Remember those busy days when our families were young and on the move? People surrounded us. In addition to our friends and family, the parents of our children’s friends, neighbors, church ministries, and coworkers filled our lives. How often we wished back then for a quiet moment.
As that wish becomes a reality, we can find our senior years quite silent. The children leave home and we retire, we lose touch with those bustling communities. It becomes more difficult to initiate contact with younger families we know are busy or meet and form new friendships.
Loneliness is a common result of the changes in life, especially for seniors who live alone or with someone they no longer connect with.
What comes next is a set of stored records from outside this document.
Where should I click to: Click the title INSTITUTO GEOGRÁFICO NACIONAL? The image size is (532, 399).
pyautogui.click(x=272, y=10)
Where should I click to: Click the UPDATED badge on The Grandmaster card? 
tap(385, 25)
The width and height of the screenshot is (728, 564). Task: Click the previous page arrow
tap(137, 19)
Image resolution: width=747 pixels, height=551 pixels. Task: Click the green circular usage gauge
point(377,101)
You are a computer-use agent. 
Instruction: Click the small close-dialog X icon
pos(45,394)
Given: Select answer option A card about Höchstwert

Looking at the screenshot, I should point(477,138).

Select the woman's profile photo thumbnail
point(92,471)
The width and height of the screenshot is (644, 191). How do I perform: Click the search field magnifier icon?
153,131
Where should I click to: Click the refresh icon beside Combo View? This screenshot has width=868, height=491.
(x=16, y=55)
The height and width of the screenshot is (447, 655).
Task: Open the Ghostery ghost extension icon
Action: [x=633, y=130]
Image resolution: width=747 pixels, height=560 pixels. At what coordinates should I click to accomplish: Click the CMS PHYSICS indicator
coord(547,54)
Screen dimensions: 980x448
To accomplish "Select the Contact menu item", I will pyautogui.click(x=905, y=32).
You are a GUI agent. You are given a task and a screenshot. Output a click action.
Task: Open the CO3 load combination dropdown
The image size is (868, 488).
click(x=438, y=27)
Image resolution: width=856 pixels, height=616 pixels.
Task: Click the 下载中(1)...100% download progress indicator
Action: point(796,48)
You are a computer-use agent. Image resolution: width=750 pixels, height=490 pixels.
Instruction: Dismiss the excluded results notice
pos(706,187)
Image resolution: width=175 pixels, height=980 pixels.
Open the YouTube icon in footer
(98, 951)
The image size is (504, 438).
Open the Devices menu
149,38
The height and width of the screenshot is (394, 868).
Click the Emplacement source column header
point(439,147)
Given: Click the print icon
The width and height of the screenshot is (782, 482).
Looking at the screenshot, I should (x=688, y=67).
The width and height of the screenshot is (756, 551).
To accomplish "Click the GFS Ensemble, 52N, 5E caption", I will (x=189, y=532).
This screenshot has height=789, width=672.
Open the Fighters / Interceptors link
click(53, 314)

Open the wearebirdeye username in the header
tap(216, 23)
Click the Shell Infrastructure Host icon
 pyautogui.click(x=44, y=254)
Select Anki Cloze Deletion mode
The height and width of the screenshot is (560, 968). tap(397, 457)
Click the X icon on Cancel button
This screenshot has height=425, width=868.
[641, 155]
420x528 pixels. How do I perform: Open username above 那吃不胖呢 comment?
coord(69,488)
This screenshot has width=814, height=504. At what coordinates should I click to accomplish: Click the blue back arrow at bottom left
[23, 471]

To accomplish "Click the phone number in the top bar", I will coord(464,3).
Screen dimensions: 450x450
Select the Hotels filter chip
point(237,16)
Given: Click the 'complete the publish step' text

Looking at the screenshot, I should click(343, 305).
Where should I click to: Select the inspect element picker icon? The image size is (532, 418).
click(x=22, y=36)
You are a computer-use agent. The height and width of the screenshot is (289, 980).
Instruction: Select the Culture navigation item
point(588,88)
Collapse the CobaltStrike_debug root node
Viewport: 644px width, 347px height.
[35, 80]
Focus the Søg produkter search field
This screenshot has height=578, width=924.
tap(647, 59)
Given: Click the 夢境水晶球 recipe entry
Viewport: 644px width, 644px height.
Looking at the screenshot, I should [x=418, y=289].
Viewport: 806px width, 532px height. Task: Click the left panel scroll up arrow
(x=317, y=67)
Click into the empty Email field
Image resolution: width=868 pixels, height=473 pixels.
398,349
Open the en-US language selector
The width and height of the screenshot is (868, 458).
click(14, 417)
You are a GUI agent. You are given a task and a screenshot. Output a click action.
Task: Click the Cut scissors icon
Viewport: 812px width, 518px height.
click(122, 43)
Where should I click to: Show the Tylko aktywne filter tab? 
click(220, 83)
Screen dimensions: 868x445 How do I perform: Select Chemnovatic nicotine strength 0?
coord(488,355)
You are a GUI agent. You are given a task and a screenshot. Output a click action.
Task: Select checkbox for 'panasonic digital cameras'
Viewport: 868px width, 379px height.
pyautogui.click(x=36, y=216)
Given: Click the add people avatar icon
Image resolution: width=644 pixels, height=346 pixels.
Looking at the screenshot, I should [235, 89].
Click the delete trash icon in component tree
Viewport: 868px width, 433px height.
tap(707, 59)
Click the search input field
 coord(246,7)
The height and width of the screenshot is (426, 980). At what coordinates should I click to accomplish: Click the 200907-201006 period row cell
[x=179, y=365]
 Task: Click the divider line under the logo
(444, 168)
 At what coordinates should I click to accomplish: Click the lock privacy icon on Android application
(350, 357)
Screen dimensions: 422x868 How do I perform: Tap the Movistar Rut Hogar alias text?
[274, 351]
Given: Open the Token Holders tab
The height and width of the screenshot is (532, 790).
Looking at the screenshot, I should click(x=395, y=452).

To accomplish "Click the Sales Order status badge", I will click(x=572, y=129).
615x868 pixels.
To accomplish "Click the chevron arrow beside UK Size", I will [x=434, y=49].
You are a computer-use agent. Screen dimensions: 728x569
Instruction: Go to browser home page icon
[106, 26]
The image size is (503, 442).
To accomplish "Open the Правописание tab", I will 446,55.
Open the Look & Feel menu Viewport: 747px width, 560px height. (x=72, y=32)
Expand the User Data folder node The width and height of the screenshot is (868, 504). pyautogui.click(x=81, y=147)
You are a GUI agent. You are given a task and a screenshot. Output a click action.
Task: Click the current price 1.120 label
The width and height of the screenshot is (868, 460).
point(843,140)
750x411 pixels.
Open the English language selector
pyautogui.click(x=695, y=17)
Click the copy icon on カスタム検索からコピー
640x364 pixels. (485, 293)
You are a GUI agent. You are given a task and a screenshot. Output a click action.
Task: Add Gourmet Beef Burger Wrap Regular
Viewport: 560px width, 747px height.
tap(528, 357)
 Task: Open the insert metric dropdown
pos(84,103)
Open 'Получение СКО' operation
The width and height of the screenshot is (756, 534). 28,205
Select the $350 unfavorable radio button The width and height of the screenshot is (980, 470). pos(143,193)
According to a study by the University of California, San Francisco, loneliness can be life-threatening. The study estimated that people 60-years-old and older who reported feeling lonely were at a 45% greater risk of death. Isolated seniors had a 59% greater risk of mental and physical decline compared to those who were more social.
The most challenging part of this situation is that most of us don’t want to be around lonely people. Their condition and our reaction keep them even more isolated.
This is where that loving one another command challenges us to reach out. And if we need a payoff, Scripture says we will be rewarded for our efforts: “Blessed are those who have regard for the weak; the Lord delivers them in times of trouble” (Psalm 41:1).
It doesn’t take much. Engage a senior in a meaningful phone conversation, drop off a few of those cookies you just baked and spend a few minutes at the door, send a kind note, invite them to the next meeting at church, or offer a ride to the grocery store. A little bit of kindness can lighten their spirit and our day as well.